- [ACTION ITEM]: Write out the passage of the module overview starting with "This module begins with" and going on through "the living body.", swapping "medical imaging" for "diagnostic imaging".

** Opening PAGE EXCERPT block **

This module begins with an overview of anatomy and physiology and a preview of the body regions and functions. It then covers the characteristics of life and how the body works to maintain stable conditions. It introduces a set of standard terms for body structures and for planes and positions in the body that will serve as a foundation for more comprehensive information covered later. It ends with examples of medical imaging used to see inside the living body.

This module begins by examining elements and how the structures of atoms, the basic units of matter, determine the characteristics of elements by the number of protons, neutrons, and electrons in the atoms. In fact, life cannot exist without many of the elements contribute to chemical reactions, to the transformation of energy, and to electrical activity and muscle contraction.

The cells represent the basic unit of life. These tiny fluid-filled sacs house components responsible for the thousands of biochemical reactions necessary for an organism to grow and survive. In this module, you will learn about the major components and functions of a prototypical, generalized cell and discover some of the different types of cells in the human body.

The body contains at least 200 distinct cell types. These cells contain essentially the same internal structures yet they vary enormously in shape and function. The different types of cells are not randomly distributed throughout the body; rather they occur in organized layers, a level of organization referred to as tissue. The variety in shape reflects the many different roles that cells fulfill in your body. The human body starts as a single cell at fertilization. As this fertilized egg divides, it gives rise to trillions of cells, each built from the same blueprint, but organizing into tissues and becoming irreversibly committed to a developmental pathway.

The integumentary system refers to the skin and its accessory structures, and it is responsible for much more than simply lending to your outward appearance. The skin protects your inner organs and it is in need of daily care and protection to maintain its health. This module will introduce the structure and functions of the integumentary system, as well as some of the diseases, disorders, and injuries that can affect this system.

** Closing PAGE EXCERPT block **
** Opening SUPPLIED INFORMATION block **

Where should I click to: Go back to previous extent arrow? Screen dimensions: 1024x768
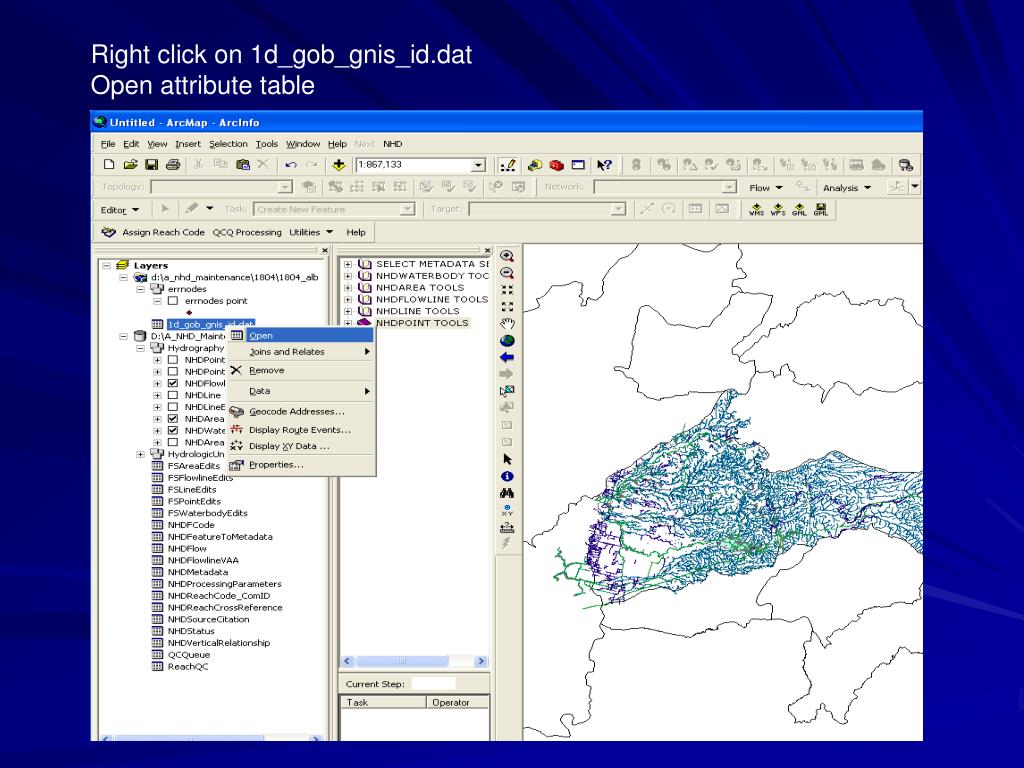[507, 357]
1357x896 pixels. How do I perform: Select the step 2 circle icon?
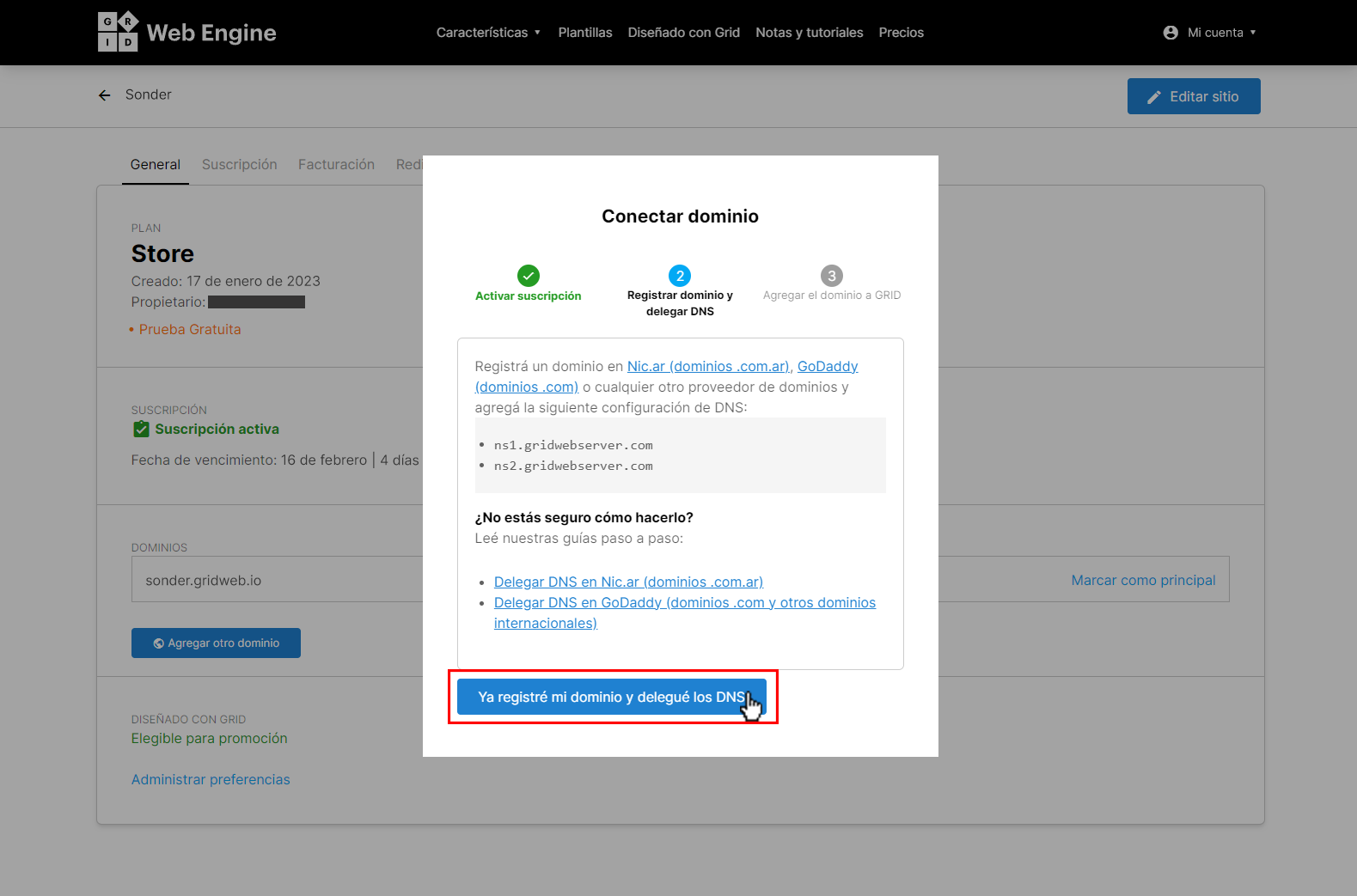click(x=680, y=276)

** Closing SUPPLIED INFORMATION block **

- [OUTPUT FOR THIS EXERCISE]:
This module begins with an overview of anatomy and physiology and a preview of the body regions and functions. It then covers the characteristics of life and how the body works to maintain stable conditions. It introduces a set of standard terms for body structures and for planes and positions in the body that will serve as a foundation for more comprehensive information covered later. It ends with examples of diagnostic imaging used to see inside the living body.